December 18, 2009

Placing Words

Placing Words
Symbols, Space, and the City

by William J. Mitchell
MIT Press, 2005

Comments:  I just finished reading Placing Words – Symbols, Space, and the City, written by William J. Mitchell, Professor of Architecture and Media Arts at MIT. The book is ostensibly a series of essays on the relationships between urban spaces and communication, but many of them seem only thinly related to that theme. The majority are derived from a monthly column he wrote for the Royal Institute of British Architects Journal. Each piece stands on its own, without being tied to any overarching thesis, so they are very approachable for casual reading.

The author has fairly strong political views and at times he veers into these in ways that somewhat burden some of the essays, but he's also very astute regarding the topic and makes several perceptive observations about the state of modern architecture and urban life.
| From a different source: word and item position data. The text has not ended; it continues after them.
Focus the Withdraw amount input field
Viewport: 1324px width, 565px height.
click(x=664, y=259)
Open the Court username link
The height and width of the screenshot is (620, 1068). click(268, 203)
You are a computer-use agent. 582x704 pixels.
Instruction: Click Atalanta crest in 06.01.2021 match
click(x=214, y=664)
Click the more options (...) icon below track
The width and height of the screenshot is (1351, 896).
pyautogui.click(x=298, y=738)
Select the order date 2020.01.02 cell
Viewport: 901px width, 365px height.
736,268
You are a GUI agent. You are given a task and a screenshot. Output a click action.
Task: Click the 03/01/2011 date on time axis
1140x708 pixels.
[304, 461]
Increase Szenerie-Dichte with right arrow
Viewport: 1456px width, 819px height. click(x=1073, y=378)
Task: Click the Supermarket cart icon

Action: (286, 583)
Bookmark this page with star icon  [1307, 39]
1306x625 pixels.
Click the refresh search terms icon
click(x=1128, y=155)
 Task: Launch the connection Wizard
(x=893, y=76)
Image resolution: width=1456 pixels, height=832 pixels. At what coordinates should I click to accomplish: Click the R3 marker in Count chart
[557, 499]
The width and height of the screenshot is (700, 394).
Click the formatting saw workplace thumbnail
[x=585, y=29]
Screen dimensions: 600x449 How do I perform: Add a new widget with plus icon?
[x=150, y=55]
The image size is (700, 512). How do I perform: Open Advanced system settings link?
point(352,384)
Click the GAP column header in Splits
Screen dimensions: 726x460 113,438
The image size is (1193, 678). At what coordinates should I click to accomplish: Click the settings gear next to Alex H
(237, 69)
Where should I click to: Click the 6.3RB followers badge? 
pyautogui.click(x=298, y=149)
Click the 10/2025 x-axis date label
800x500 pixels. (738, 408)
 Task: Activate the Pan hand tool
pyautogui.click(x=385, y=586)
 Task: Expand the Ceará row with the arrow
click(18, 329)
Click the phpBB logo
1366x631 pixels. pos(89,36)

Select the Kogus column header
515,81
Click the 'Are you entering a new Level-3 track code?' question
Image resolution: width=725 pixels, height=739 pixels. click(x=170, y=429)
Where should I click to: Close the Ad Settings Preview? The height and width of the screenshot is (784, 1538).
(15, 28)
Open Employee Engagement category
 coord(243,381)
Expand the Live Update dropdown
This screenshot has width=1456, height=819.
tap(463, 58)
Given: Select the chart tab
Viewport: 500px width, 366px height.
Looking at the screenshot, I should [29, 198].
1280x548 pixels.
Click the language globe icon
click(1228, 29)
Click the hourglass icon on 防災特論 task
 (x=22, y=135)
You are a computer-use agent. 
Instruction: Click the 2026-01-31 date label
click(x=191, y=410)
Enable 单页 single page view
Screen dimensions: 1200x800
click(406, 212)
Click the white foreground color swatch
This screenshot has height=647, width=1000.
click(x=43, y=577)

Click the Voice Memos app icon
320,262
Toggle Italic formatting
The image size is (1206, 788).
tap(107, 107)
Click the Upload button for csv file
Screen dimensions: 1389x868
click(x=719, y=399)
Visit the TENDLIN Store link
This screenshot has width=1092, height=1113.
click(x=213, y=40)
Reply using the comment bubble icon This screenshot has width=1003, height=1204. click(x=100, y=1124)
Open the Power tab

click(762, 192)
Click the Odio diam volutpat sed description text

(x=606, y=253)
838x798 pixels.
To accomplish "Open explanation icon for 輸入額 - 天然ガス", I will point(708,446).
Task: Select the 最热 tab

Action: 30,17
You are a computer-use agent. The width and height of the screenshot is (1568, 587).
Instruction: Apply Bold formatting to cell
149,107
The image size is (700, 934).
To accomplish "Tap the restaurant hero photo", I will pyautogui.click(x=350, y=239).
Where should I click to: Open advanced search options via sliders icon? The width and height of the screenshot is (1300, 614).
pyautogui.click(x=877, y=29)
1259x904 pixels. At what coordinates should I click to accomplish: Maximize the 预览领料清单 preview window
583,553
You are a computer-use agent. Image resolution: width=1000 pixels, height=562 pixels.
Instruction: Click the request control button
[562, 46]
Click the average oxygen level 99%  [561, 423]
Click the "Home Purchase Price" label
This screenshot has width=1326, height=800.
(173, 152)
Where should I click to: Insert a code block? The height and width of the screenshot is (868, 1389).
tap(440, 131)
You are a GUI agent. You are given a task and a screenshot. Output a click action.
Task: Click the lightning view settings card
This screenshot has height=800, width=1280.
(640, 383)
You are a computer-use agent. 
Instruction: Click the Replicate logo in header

Some of these ideas are captured succinctly with great insight or humor, such as:

On University Architecture:
"They would not give tenure to a professor who merely recycled the same old stuff between covers calibrated for maximum marketability, and they should not give campus space to buildings that do no better."
On New Technologies in Architecture:
"Today the venture capitalists are reading business plans for nanotechnology startups and Prince Charles is having nightmares not just about modernist concrete, but about runaway self-replicating gray goo."
On Security Controls in Public Spaces:
"When the centers of our cities are closed and secured against their own citizens, we can have no doubt that the hard men are winning."
On Architecture of the Museum of Modern Art:
"The iPod aesthetic is entirely consistent with a position that the Modern has upheld from its inception: art is signal, context is noise, and the task of a museum is to manage the signal-to-noise ratio."
On Urban Landscapes in Television:
"Then came Dallas--with its brilliantly engineered representation of a truly mundane and boring city as a redneck Xanadu, and its artful reworking of Jane Austen's contrasts of city and country house manners."
Perhaps the most enjoyable essay is near the end, wherein the author describes his upbringing in a small, remote Australian town, and how the trains were an essential connection to everything beyond. Through very witty and capable writing he warmly relates a nostalgia and fondness for the times and places of his youth. In doing so he also demonstrates that writing about intimacies often provides the greatest creative payoff.

Overall, I found it to be a very interesting and enjoyable book. The writing is sharp and the stories are insightful. If you have a passing interest in urban affairs, architecture and the media, and don't mind a few political jibes, then you may enjoy it as well.